The videotape of Obama praising and hugging his America-bashing, Constitution-trashing law professor Derrick Bell isn't the only evidence that's been hidden from the public. A 1998 video of Obama praising the late Marxist agitator Saul "The Red" Alinsky alongside a panel of hard-core Chicago communists also exists. ...
[A] 2003 video of Obama speaking at a Chicago dinner held in honor of former PLO spokesman Rashid Khalidi. ... [T]he radical Khalidi — a close friend and neighbor of Obama, who held a 2000 political fundraiser in his home for him — has strongly defended the use of violence by Palestinians against Israel, while expressing clearly anti-American views. ...
[W]hy did Obama disguise the name of his radical Alinsky trainer Jerry Kellman in his memoir? And why did he also try to shield from readers the identity of his Alinsky mentor John McKnight, who wrote him a letter of recommendation to Harvard? ...
[W]hy did Obama leave out his weeks-long training at Alinsky's Industrial Areas Foundation in Los Angeles? This station of the cross for Alinsky acolytes is strangely missing from all 500 pages of his tediously detailed memoir. For that matter, the late Alinsky is not cited by name in either of the president's autobiographies, even though leftist activists confess this father of community organizing had a powerful influence on Obama.
Moreover, if communist Frank Marshall Davis wasn't a controversial factor in Obama's life, why did Obama also mask his identity in his first memoir? If listening, spellbound, at the feet of a known subversive isn't a red flag, why keep his real profile a secret?
Obama also couldn't find room in "Dreams From My Father" to mention the most striking thing about his father's politics. Obama Sr. was a pro-Soviet socialist, who as a government economist wrote a communist tract for Kenya in 1965. If this published paper wasn't a big deal, as Obama apologists have suggested, why is it conveniently missing from the 143-page section Obama devoted to boast about his father's career in Kenya? ...
[Obama] never mentioned Bell or the Harvard strike he led on his beloved professor's behalf in either autobiography. If he wasn't trying to fool people, why leave this seminal event out?

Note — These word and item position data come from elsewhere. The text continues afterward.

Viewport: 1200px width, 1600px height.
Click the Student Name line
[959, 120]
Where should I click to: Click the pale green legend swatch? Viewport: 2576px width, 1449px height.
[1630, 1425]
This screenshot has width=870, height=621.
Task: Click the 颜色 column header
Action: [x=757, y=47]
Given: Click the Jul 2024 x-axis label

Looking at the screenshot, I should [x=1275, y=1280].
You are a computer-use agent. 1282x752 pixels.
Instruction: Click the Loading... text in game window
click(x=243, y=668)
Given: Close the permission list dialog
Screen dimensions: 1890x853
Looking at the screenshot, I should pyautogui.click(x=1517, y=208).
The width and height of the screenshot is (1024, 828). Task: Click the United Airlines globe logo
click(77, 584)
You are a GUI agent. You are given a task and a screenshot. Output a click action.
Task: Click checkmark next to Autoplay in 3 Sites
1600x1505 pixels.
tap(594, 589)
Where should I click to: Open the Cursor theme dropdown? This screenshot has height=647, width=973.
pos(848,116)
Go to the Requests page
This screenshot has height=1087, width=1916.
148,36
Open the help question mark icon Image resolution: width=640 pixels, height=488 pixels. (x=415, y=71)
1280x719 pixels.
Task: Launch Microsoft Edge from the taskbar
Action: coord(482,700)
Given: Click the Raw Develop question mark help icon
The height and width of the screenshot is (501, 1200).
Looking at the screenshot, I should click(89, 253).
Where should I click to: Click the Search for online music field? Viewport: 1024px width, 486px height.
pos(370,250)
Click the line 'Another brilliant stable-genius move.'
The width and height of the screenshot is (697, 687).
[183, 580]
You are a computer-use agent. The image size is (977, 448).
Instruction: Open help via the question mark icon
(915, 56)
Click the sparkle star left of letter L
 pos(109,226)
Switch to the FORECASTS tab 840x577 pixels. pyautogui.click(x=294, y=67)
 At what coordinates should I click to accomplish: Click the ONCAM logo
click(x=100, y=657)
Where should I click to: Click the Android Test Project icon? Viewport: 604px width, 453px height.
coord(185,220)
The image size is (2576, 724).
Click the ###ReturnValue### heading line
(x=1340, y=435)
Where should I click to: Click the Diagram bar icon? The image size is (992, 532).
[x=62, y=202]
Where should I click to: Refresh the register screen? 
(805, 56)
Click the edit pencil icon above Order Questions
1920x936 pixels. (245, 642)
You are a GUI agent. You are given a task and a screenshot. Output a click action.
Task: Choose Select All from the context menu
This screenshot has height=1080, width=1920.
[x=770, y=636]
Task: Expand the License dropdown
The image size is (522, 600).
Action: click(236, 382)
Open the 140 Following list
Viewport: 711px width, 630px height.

Even more radical — and influential — than Bell was Harvard law professor Robert Unger, who taught Obama a couple of courses, including one called "Reinventing Democracy." Like Bell, Unger called U.S. jurisprudence a sham system designed to protect the rich at the expense of the poor. But Unger also taught Obama how to dismantle it. He argued for seizing all private capital and redistributing it.
Obama kept up communications with Unger long after he graduated, but those contacts stopped in 2008. "I am a leftist, and by conviction as well as by temperament, a revolutionary," Unger explains. "Any association of mine with Barack Obama in the course of the campaign could do only harm."